- Written by: Akshendra Mishra
- Directed by: Ashish R. Shukla Shreyansh Pandey
- Starring: Shekhar Suman; Ranvir Shorey; Aanjjan Srivastav; Smita Bansal;
- Country of origin: India
- Original language: Hindi
- No. of seasons: 1
- No. of episodes: 7

Production
- Camera setup: Multi-camera
- Running time: 39–46 minutes
- Production company: The Viral Fever

Original release
- Network: Amazon Prime Video
- Release: 5 June 2026

= The Pyramid Scheme =

The Pyramid Scheme is a 2026 Amazon Prime Video original Hindi-language television series written by Akshendra Mishra and directed by Ashish R Shukla and Shreyansh Pandey.
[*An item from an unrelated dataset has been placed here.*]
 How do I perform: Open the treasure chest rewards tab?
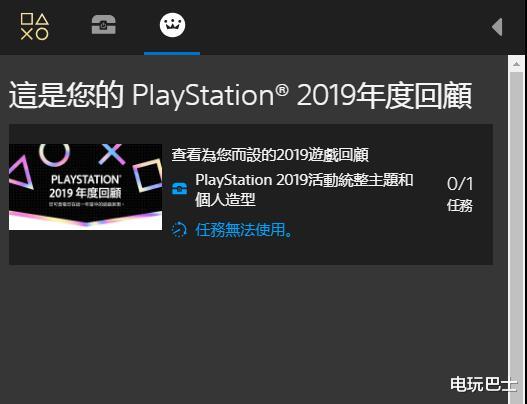(104, 25)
The series stars Paramvir Cheema, Ranvir Shorey, Aanjjan Srivastav, Shekhar Suman, Ashish Raghav, Alfiya Jafri, Akhilendra Mishra, Smita Bansal, Indresh Malik, Sushant Singh.

== Cast ==
- Paramvir Cheema as Goldy Chauhan
- Ranvir Shorey as Manoj Shrivastav
- Vijay Kumar as Chunmun Singh
- Alfia Jafry as Krittika Singh
- Ashish Raghav as Satkar
- Aanjjan Srivastav as Babu
- Shekhar Suman as Tarun Bajaj
- Smita Bansal as Pramila Singh
- Sonal Jha as Kanchan Chauhan
- Sadanand Patil AS Sunil Chauhan
- Ravi Behl as Daljeet Singh
- Akhilendra Mishra as Shantilal
- Indresh Malik as Divyajyoti
- Nischay Yadav as Gimbal
- Sameer Alam as Kanhaiyya
- Manoj Bakshi as Somnath Uncle
- Sushant Singh as Randheer Chaudhary

== Release ==
The series premiered on June 5, 2026 at Amazon Prime Video.

== Critical reception ==
The Times of India reviewer Dhaval Roy stated "The characterisations across the board are convincing," India Today reviewer Pritinanda Behera opined that the series "does slow down a bit around the middle."
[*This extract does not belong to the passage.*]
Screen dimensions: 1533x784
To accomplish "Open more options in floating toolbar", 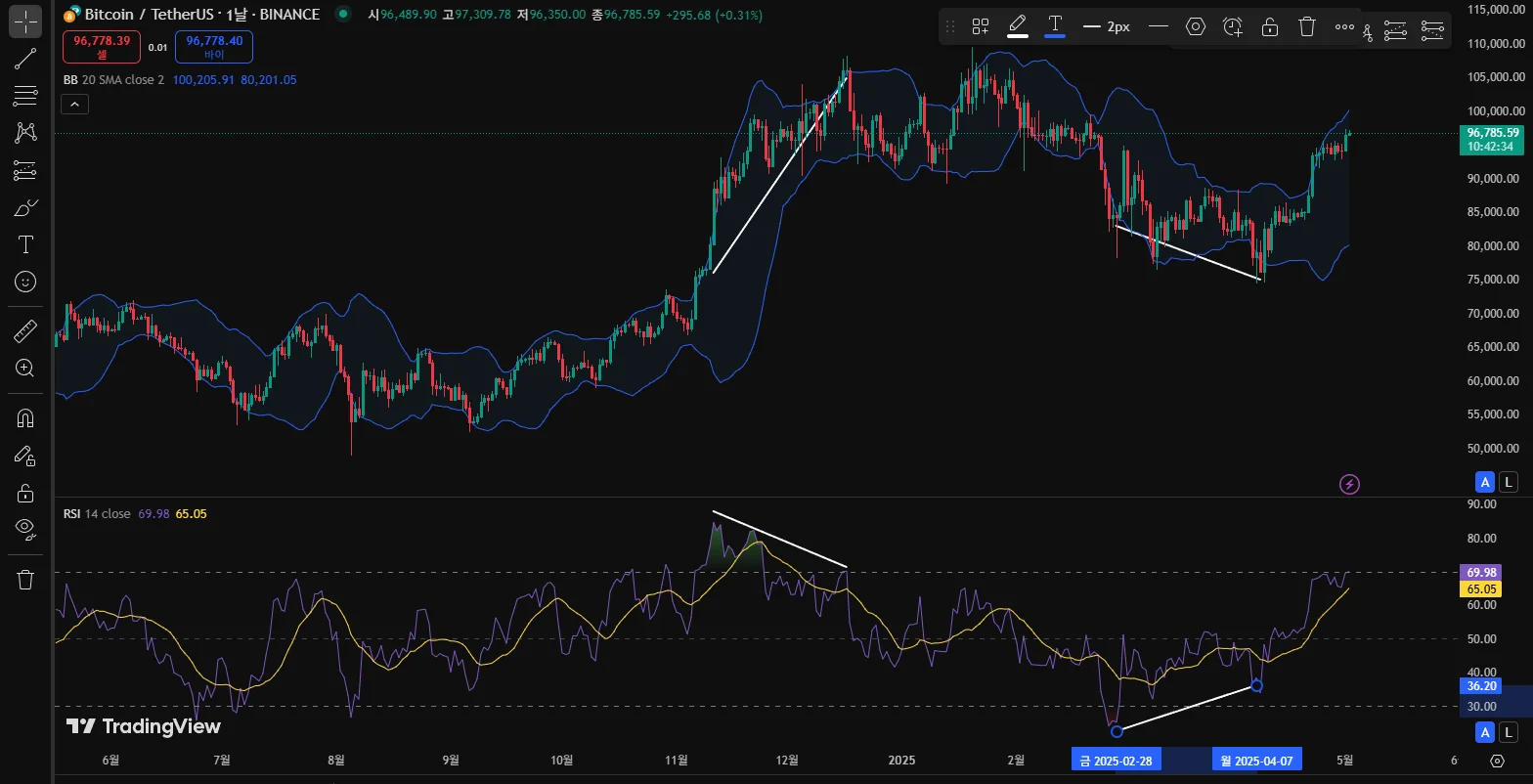I will coord(1344,26).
Deepa Gahlot of Scroll.in writes that "The eight-part show swings wildly between farce and family melodrama, reaching the kernel of the plot rather late – how get-rich-quick swindles work, and how the perpetrators get away."
Prathyush Parasuraman writing for The Hollywood Reporter India stated that "This pyramid scheme flatlines quickly, and A Silly and Soulless Stab At Scam Culture."

Abhishek Srivastava of Moneycontrol gave 3 stars out of 5 and said that "There is a good series hidden somewhere inside ‘The Pyramid Scheme.’ What appears on screen is watchable enough, but it never becomes as compelling or insightful as its premise promises.
Jaya Dwivedie of India TV also rated it 3/5 stars and writes that "The Pyramid Scheme may not become a cult series like TVF's Panchayat or Gullak, but it is definitely worth watching once."
Sumit Rajguru of Times Now also gave 3 stars out of 5 and said that "The Pyramid Scheme is a worthy watch for those looking for something unique and light-hearted. The series has its standout moments that are not to be missed."